Nato nel 1960 a Redhill, UK. Vive e lavora a Londra.

 

Fotografo e scultore inglese, Steven Pippin dopo aver conseguito la laurea in ingegneria meccanica ha frequentato un corso di arte al Loughborough College (1981–2) e successivamente ha studiato scultura al Politecnico di Brighton (1982–5) e al Chelsea School of Art, Londra (1987). Ha lavorato a Berlino con la borsa di studio DAAD (1997-8), ed è stato fra i finalisti al Turner Prize (1999).

Abitualmente Pippin usa oggetti come vasche da bagno, armadi e lavatrici convertiti in modo che funzionino come macchine fotografiche. Il processo (spesso filmato) e l’apparecchiatura stessa per la conversione degli oggetti e dei loro modi di funzionamento, sono importanti per l’artista come il risultato; Le macchine fotografiche improvvisate e le immagini fotografiche prodotte da queste sono spesso esposte insieme. Un aspetto fondamentale di questi lavori è che il soggetto fotografico è correlato all’oggetto riconfigurato; for Beach Bath (1983) Pippin ha riconvertito un tubo da bagno in una macchina fotografica pin-hole utilizzata per fotografare figure semi-nude sul lungomare di Brighton. Nel 1985 Pippin inizia a sperimentare con le lavatrici che lo condurrà nel 1991 alla realizzazione della sua prima serie di Laundromat Pictures. Il progetto culmina con Laundromat–Locomotion (Horse & Rider), 1997, New York, dodici fotografie in bianco e nero, prodotte da Gavin Brown Enterprise. Una fila di dodici lavatrici ingegnosamente trasformate in macchine fotografiche, azionate da un cavo di innesco, le cui risultanti immagini della cavalcata di un cavallo attraverso la lavanderia a gettoni, rendono omaggio alla fotografia sperimentale pionieristica di Eadweard Muybridge.
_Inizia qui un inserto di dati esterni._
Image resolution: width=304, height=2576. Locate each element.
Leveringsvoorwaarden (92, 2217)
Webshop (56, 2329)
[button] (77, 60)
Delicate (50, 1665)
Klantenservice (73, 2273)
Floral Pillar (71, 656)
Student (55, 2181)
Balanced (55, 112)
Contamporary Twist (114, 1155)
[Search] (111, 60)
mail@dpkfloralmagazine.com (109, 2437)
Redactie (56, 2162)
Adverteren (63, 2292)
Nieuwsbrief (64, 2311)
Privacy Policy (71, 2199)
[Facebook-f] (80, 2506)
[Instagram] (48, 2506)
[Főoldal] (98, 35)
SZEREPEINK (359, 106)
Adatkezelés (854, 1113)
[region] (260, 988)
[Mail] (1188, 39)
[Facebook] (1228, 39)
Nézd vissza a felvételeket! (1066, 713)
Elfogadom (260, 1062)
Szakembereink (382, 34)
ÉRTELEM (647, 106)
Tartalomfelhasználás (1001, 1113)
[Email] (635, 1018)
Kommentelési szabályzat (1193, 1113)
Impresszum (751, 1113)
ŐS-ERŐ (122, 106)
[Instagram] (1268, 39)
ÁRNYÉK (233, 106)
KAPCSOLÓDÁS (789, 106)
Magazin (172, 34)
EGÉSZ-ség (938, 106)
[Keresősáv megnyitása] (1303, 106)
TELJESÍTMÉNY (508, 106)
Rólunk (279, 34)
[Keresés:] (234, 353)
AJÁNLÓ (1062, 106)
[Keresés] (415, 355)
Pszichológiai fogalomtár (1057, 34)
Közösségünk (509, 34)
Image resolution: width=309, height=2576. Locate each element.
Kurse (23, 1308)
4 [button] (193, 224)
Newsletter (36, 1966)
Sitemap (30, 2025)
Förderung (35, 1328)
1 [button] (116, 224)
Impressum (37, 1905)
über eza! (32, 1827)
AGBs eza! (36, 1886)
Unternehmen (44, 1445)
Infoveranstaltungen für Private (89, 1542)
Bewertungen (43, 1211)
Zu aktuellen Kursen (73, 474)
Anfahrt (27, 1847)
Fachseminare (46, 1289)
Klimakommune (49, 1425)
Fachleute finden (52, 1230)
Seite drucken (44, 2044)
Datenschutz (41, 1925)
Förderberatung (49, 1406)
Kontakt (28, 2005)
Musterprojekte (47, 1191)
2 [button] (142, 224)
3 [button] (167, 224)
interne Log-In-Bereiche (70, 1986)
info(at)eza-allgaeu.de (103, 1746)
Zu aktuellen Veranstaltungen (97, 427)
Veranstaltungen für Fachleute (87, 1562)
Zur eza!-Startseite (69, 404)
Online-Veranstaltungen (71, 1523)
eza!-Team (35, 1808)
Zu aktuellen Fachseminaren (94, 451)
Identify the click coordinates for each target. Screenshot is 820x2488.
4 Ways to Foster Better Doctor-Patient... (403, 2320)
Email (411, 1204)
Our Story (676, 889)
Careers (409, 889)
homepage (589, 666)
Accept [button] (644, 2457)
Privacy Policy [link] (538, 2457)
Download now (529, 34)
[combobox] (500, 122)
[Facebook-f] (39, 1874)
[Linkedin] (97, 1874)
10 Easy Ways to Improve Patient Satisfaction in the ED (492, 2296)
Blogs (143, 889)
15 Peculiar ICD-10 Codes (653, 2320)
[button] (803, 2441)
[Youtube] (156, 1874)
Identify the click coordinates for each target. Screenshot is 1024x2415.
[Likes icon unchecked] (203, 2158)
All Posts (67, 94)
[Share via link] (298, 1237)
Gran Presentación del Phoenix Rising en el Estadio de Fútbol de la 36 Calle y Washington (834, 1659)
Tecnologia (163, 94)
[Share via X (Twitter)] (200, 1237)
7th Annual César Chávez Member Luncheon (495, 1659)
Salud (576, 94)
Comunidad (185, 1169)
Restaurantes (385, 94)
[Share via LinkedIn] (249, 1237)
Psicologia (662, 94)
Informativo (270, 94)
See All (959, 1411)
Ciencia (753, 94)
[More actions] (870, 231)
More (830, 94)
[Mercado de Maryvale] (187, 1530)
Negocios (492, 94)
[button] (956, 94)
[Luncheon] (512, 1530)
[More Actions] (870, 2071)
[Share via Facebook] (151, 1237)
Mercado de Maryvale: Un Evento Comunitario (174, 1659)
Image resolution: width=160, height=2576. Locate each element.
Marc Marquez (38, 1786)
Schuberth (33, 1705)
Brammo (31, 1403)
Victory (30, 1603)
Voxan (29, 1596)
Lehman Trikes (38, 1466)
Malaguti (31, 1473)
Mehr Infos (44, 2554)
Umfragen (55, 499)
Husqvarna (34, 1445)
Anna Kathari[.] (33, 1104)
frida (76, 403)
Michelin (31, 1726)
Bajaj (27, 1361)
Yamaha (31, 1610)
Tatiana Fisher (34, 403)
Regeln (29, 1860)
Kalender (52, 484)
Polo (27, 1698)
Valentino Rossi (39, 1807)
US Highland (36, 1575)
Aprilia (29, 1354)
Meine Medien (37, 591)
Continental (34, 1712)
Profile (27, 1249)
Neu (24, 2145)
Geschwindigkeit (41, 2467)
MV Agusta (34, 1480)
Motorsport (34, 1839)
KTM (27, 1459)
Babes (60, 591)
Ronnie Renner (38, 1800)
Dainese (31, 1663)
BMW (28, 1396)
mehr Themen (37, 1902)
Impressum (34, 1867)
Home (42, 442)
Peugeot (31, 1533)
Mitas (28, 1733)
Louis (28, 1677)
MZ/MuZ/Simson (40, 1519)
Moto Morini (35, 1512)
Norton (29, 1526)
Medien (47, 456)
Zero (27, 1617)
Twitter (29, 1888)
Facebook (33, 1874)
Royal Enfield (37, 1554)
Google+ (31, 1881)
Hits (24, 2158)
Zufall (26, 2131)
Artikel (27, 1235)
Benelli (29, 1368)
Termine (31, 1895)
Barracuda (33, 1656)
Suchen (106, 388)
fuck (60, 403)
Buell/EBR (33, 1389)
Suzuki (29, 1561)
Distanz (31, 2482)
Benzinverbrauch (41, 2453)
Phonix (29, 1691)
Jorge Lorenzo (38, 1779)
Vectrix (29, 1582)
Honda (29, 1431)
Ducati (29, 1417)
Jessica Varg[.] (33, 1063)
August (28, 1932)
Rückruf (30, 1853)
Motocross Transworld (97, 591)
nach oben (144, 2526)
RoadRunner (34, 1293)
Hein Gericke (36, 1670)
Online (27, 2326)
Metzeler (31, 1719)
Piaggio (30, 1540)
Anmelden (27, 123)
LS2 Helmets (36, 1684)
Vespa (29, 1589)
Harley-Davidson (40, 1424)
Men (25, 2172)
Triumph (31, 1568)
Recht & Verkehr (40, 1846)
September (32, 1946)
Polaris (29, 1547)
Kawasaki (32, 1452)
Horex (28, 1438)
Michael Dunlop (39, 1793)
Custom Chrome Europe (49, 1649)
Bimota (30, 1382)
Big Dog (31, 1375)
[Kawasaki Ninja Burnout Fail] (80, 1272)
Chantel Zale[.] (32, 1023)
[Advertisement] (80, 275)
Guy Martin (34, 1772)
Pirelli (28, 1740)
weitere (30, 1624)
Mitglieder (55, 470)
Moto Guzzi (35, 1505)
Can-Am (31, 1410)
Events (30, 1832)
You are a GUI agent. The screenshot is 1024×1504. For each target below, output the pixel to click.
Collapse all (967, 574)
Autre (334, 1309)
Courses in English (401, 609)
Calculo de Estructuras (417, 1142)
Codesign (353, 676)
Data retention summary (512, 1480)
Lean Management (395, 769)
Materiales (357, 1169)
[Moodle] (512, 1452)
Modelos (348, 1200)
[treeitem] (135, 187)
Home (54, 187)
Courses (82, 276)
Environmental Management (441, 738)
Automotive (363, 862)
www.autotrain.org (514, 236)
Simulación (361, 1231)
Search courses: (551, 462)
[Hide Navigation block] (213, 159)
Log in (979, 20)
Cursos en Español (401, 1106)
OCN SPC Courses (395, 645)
Dal 1991, Pippin costruisce, inoltre, varie altre macchine scultoree che incorporano suono, visione e movimento.

 

Tra le recenti mostre personali Work (Within a Work), Galleria Enrico Astuni, Bologna (2018); Aberration optique, Centre Pompidou, Paris (2017); Insignificant, Gavin Brown’s enterprise, NY (2014); Ω=1, Dilston Grove, CGP London (2013); Regress/Progress, CSW Centrum Sztuki Wspolczesnej / Centre for Contemporary Art, Ujazdowski Castle. Tra le recenti mostre collettive Xerox, The Société, Bruxelles (2017); Ghosts in the machine, FRAC – Limousin, Limoges (2015); Contemporary Art Society: Twixt Two Worlds, Whitechapel Art Gallery, London (2014); Nyc 1993: Experimental Jet Set, Trash And No Star, New Museum of Contemporary Art, New  York, NY (2013); Du Monde Clos À L’univers Infini, Centre d’art contemporain de Quimper, le Quartier, Quimper (2012)

 

Le opere di Steven Pippin sono parte di prestigiose collezioni pubbliche e private tra cui V&A Museum, London; Tate Gallery London; Manchester City Art Gallery; Swindon Art Gallery; MOMA, New York; Guggenheim Museum, New York; SF MoMA San Francisco; Walker Art Centre, Minneapolis; FRAC Limousin (France); FRAC Bretagne; FNAC Paris; Contemporary Art Society, London; Museum of Art Tel Aviv. UCLA Hammer Museum Los Angeles; Kenderdine Art Gallery, University of Sakatchewan Canada. Fotomuseum Winterhur Basel.